More often than not, I would burst in with the solution which would cause our children the least amount of pain, without setting appropriate boundaries.

Messages with love and respect speak volumnes, when done with the best intersts of our children at heart.

Stay positve and strong.

Adriana Bliss said...

Simon - not only here, but on Richard's blog, I enjoy reading your posts. You bring such thoughtfulness. I appreciate what you say...about these addictions. I have a mind to blog about one in particular. You will grumble in aggravation. :)

My dear Lori! Thank you for your empathy. There are no words to describe how much I appreciate it, and you. As a note, I am thinking that J is insecure and desperate for approval on the social front. Being a "bad boy," is a bit of a badge of honor, unfortunately. We're going to work on this.

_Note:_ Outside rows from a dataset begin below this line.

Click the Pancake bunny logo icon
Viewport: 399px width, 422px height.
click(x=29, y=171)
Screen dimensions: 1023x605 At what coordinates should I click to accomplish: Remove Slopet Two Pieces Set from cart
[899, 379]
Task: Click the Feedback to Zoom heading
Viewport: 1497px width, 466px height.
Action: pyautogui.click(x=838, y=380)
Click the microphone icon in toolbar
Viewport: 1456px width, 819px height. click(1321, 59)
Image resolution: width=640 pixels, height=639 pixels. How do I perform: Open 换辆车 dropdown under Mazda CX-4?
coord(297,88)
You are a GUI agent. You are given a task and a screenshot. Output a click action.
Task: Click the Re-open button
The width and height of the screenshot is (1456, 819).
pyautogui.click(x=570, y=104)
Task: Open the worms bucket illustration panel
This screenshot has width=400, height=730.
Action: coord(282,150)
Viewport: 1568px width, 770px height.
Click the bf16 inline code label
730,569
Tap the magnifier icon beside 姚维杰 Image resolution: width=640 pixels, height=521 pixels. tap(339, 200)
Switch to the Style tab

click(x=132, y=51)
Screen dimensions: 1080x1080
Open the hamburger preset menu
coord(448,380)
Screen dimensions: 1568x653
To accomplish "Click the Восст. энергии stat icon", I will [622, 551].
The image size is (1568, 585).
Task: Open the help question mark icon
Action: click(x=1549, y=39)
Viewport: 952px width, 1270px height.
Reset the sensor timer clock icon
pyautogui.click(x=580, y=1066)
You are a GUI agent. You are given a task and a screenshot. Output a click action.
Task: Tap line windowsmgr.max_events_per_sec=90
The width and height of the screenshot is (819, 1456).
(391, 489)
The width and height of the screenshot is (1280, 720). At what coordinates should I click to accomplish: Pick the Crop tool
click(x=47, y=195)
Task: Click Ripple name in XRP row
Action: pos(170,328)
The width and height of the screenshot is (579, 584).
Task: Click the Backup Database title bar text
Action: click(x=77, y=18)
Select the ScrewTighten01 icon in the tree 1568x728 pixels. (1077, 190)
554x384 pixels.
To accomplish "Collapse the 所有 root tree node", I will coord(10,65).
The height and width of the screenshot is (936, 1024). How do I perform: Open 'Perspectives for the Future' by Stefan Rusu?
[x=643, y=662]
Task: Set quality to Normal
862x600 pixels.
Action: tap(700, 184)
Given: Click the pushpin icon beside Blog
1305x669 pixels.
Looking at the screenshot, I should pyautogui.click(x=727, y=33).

Tamar, I'll be the first in line to buy the book. :)

Barbara, thank you for the good thoughts (and wow...very cool blog you have going! I'll be adding it to my list).

Adriana Bliss said...

Simon, another note...I did not give you the proper props for your anecdotes...I'm DEFINITELY going to use the one about the criminal behavior...I laugh uproariously...and then sigh heavily. I'll be checking out those books you recommend.

BarbaraFromCalifornia said...

Adriana,

I am glad to have found your blog!
You and I seem to have much in common actually.

Keep posting here, and I will definitely come back to comment.